> Instruções e requisitos
Continue a crítica do filme dirigido por John Crowley a partir da última frase apresentada.

> Trecho fornecido

Evidentemente, o longa falha em muitos momentos, mas no geral preserva alguma dignidade tanto? da protagonista quanto do projeto como um todo.

 

 

 

É a história de Almut (Florence Pugh), chef de cozinha cheia de vivacidade que se apaixona por um executivo gentil, mas meio desbotado, Tobias (Andrew Garfield). Ela descobre que o câncer que julgava superado voltou, desta vez mais agressivo e sem lhe dar chances de sobrevivência. O casal precisa se adaptar à nova rotina, embora percalços variados atrapalhem o convívio.

 

Parece até uma história romântica banal e de fato é, em essência, mas o diretor John Crowley procura narrar a trama de modo menos corriqueiro. Faz uso de idas e vindas temporais, no começo obtendo resultados bastante satisfatórios, sempre com alguma pequena surpresa ao espectador.

 

Sabor especial

 

Os cortes são muito bem efetuados e espertamente escolhidos, então o filme tem um sabor especial de constante descoberta em sua metade inicial. Mas nos acostumamos com a fórmula, e de repente tudo começa a ter menos relevância do que o lado lúdico de tentar adivinhar qual será o próximo espavento que o roteiro vai nos propiciar.

> Material de origem
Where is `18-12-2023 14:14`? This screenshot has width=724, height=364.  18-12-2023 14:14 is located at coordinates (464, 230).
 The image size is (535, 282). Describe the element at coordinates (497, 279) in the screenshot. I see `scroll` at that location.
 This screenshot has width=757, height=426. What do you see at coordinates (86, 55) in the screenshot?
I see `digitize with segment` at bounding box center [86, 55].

> Resposta esperada
 

Propositalmente ou não, o repertório de firulas da narrativa logo assume seu esgotamento. Quando o filme deixa de depender tanto das mudanças temporais e passa a ficar mais fixo em tempos determinados, inicialmente dá a impressão de que a coisa toda vai eclodir na mesmice das comédias românticas habituais. Existe um princípio de decepção, ali.

 

 

Felizmente, nesse ponto, a situação dramática envolvendo o casal Almut e Tobias já tinha conseguido força própria. Finalmente, os temas de fundo do longa acabam surgindo, naturalmente.

 

Crowley consegue resultados excelentes, se levarmos em conta que a escalação do elenco não tinha muito para funcionar.

 

 

Pugh é uma das melhores atrizes de sua geração. Mas tem uma face que, mesmo relaxada, parece dura, impaciente demais. Não é a atriz ideal ou, ao menos, a arquetípica para comédias românticas.

 


Garfield é ator cujo rosto sugere quase sempre uma pessoa dócil, passiva e por vezes até meio abobada. Nas cenas em que contracenam, Pugh não deixa muita escolha ao parceiro que não seja lacrimejar.

 

Curiosamente há alguma química entre eles, embora não tanta. Mas o suficiente para não prestarmos muita atenção a idiotices identitárias do roteiro, como a desnecessária indicação de que Almut é bissexual.

 


Isso surge de forma tão antinatural que parece ser um salvo-conduto para a personagem poder ter certas posições talvez “assertivas” demais para uma mulher hétero. Ou, pior ainda: para chancelar o desejo de Almut de nunca ter filhos.

 

 

Nessas pequenas mas importantes inabilidades, o filme perde a capacidade de discutir questões mais centrais com relevância. E de se distinguir para além das estripulias temporais momentaneamente prazerosas, mas esquecíveis em não muito longo prazo. (Bruno Ghetti/Folhapress)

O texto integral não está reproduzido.